If you make yourself aware of the things that distract you from working, you can think in advance about strategies to deal with them. You could write a time diary of your day, writing down in 20 minute intervals what you are doing so you can see written clearly in front of you how you are spending your time. Work out where you’re wasting time and then eradicate these actions and replace them with something more productive. For this to work you have to write exactly what you were doing at that exact moment. For instance this is “Noel’s” time diary:

4:00 – re-arranging desk

4:20 – arranging interview with candidate

4:40 – looking at cat video

5:00 – sending cat video to colleague Andrew

5:20 – phone call to candidate

5:40 – emailing client back

6:00 – starting week report

6:20 – still doing week report

6:40 – going home


Noel was actually supposed to finish work at 6 but ended up kept behind because he hadn’t finished the weeks report. Looking back over his time diary he realised where he had wasted time. Re-arranging the desk was actually unnecessary and was basically just procrastinating and putting off arranging a meeting with someone who he didn’t like. The cat videos (as funny as they were) were a definite unneeded distraction and they were probably the main reason Noel had to stay behind. But because of this time diary he learned from his mistake and next time a funny cat video pops up he will simply save it in his bookmarks to watch at a later date.

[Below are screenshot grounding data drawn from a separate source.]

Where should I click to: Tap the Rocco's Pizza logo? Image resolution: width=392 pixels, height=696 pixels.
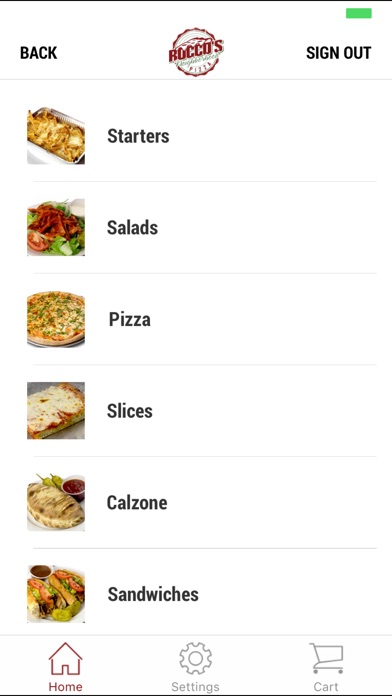196,52
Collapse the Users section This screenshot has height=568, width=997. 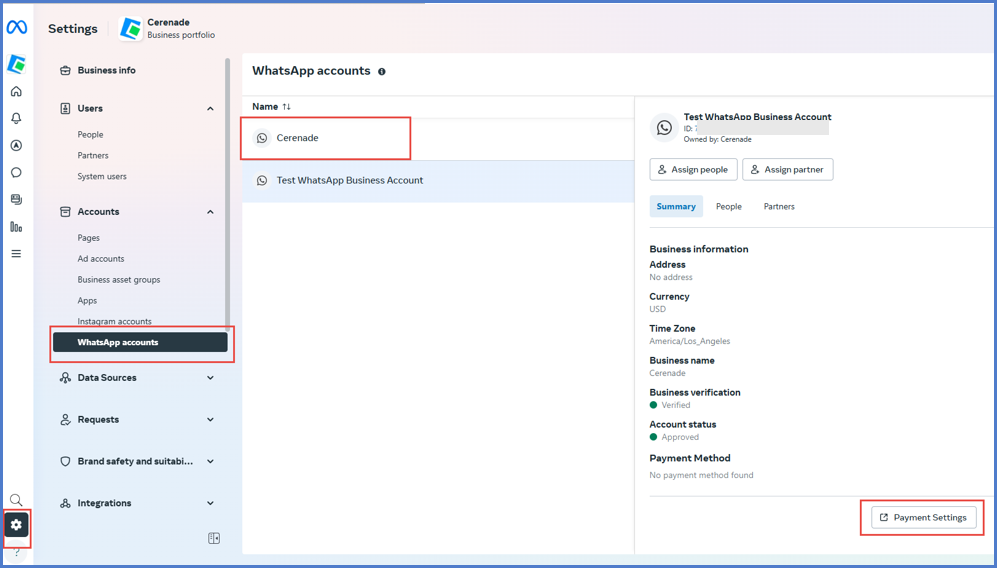click(x=210, y=109)
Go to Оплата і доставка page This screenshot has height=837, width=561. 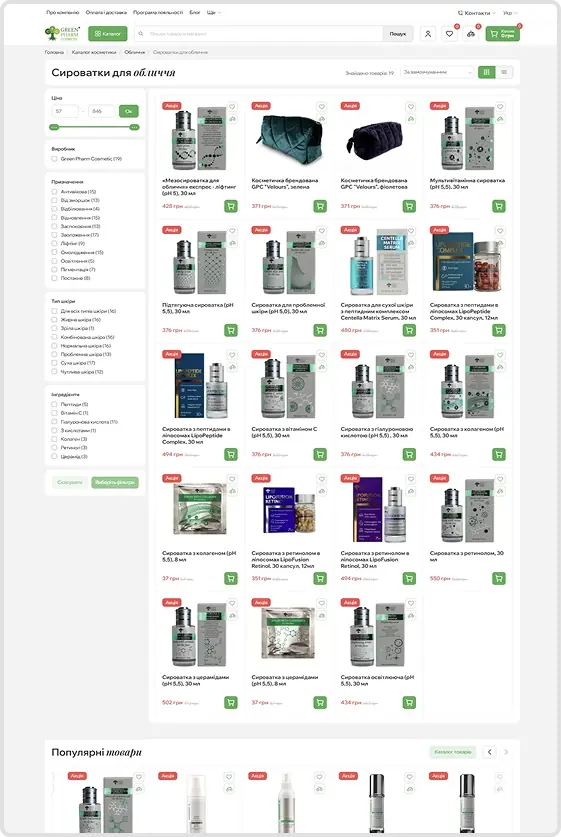106,12
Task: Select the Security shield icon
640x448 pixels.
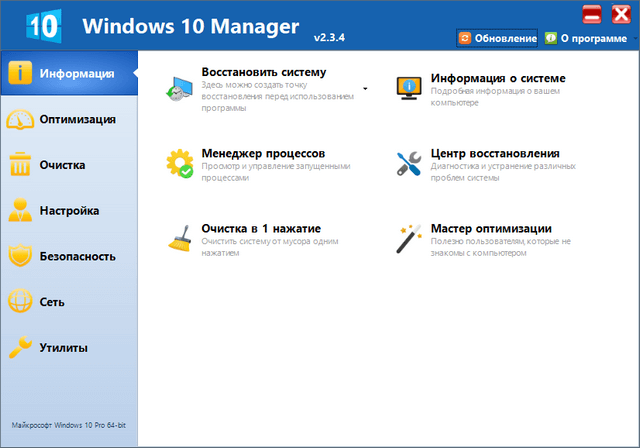Action: 21,257
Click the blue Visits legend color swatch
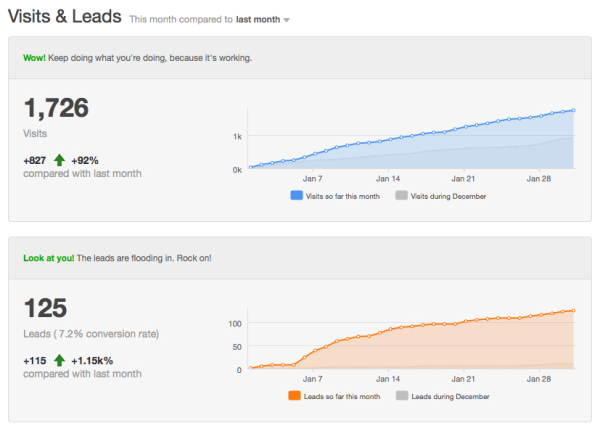Screen dimensions: 600x431 295,196
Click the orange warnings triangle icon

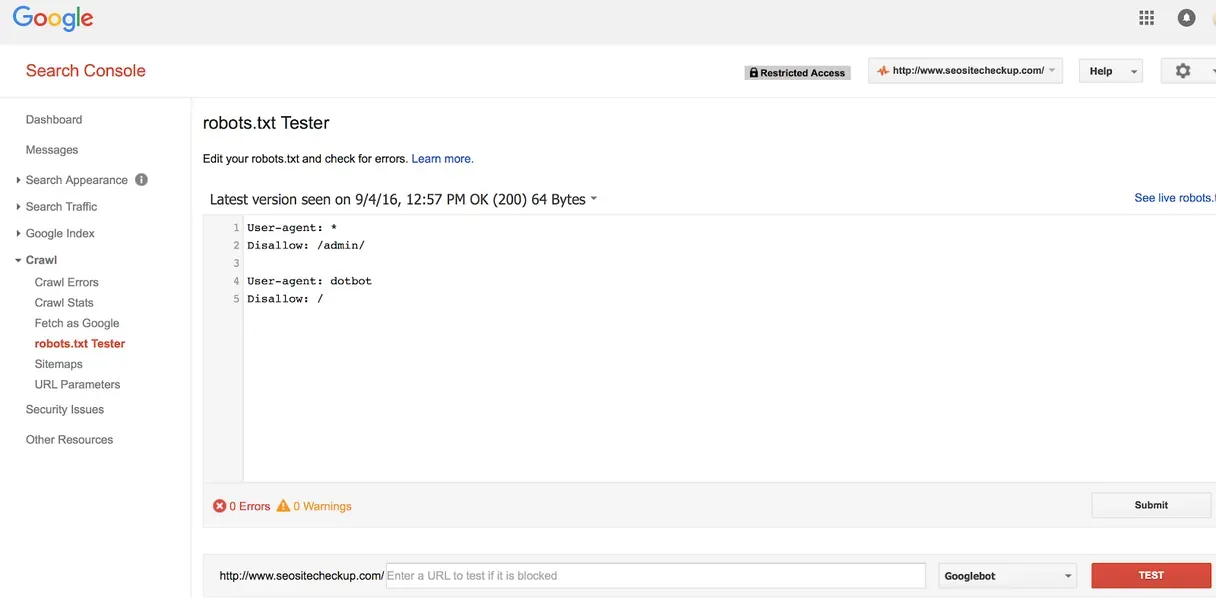283,506
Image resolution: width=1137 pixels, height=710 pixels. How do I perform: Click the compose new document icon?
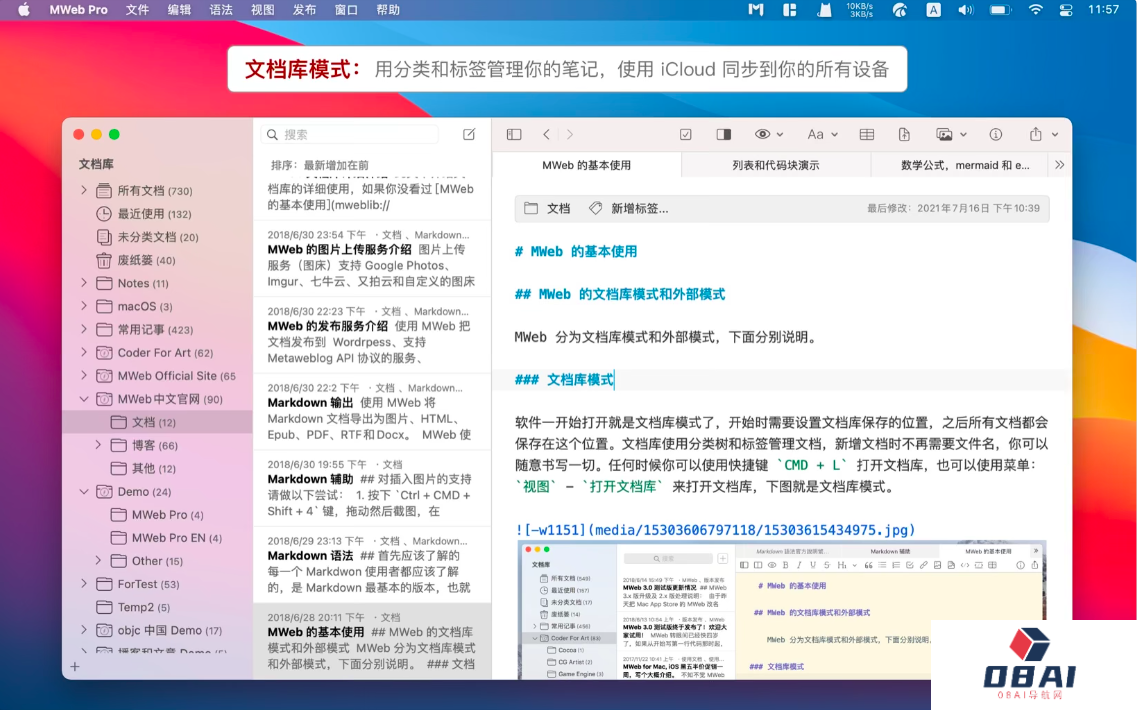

Limit technology interruptions


Even more distracting than funny cat videos are technology interruptions. Spending a few minutes each day checking personal e-mail, handling an online bank transfer or texting is not a problem, but doing any of these in excess will distract you from your work. Think about setting aside a couple of set times during the day to do these things. Reserve personal calls for dinner time and remember to turn off text alerts because even if you aren’t checking them that constant vibrating could still distract you or another colleague (and severely do their head in.)


Organize your workspace to minimize visual distractions


Have a tray for incoming work and keep only the project you are working on now in front of you. If your workspace tends to the chaotic it may be a sign that you are a visual organizer and the common organizing tips won’t work for you. Also, if there are bits all over the place and your folders aren’t organised you could potentially waste a lot of time looking for a document.


Make time to reflect


Take time at the end of the day to reflect on what you did and what you want to focus on tomorrow. Write your priorities for the next day and review your list when you come in.


And to finish off, just a couple of things you should avoid:


Caffeine! It might wake you up now but when the inevitable crash comes you will only feel groggy and become more distracted. Stress! This can make somebody very distracted and irritable but dealing with stress is a whole other blog post in its self. (Next weeks?)


And cat videos. Stop watching cat videos.